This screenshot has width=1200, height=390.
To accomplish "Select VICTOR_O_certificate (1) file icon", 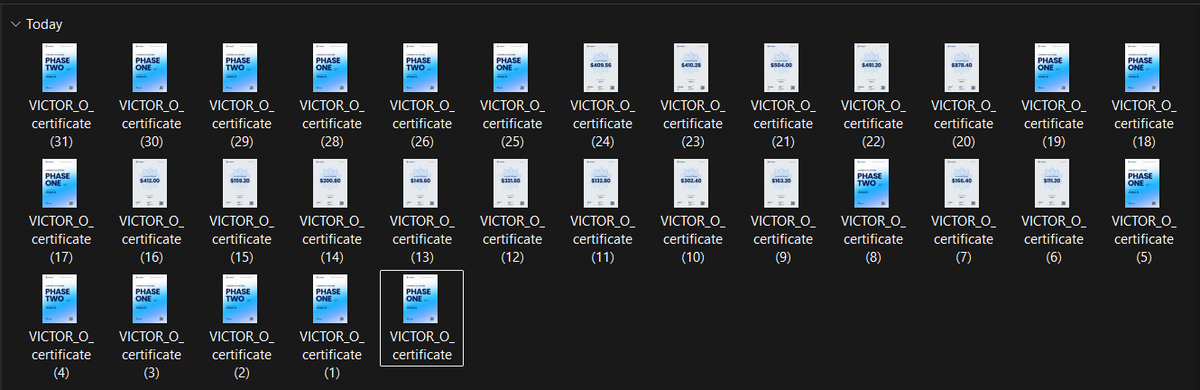I will [x=331, y=299].
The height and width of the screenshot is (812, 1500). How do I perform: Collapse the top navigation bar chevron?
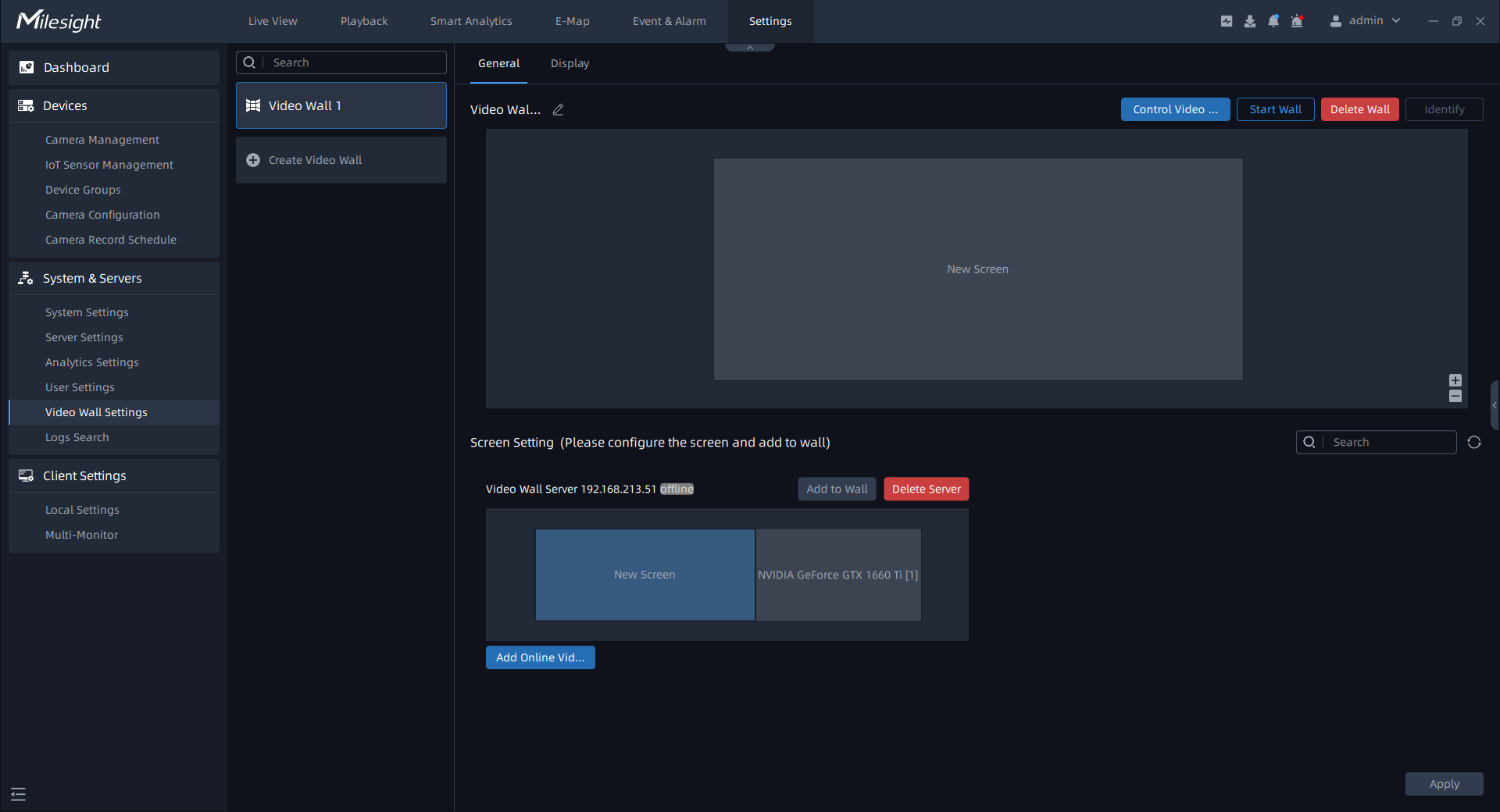pos(749,48)
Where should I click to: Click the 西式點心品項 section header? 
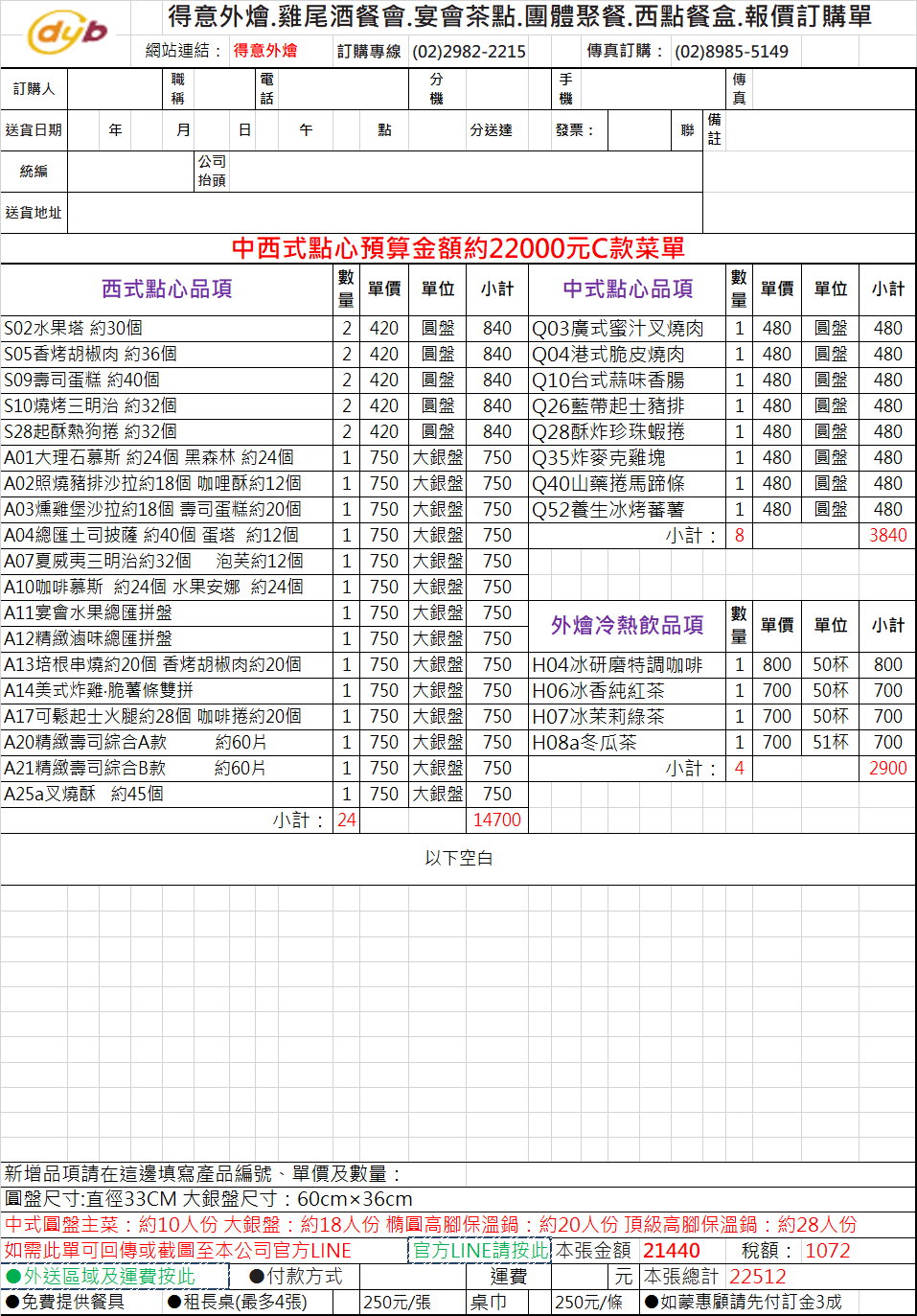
####
> Exercise aim
Write out exactly the lines that run from the one containing "The height and" to the last line of the entries above, both ends kept, pictures left out.

> Result of the exercise
The height and width of the screenshot is (812, 1500). How do I perform: Collapse the top navigation bar chevron?
pos(749,48)
Where should I click to: Click the 西式點心品項 section header? 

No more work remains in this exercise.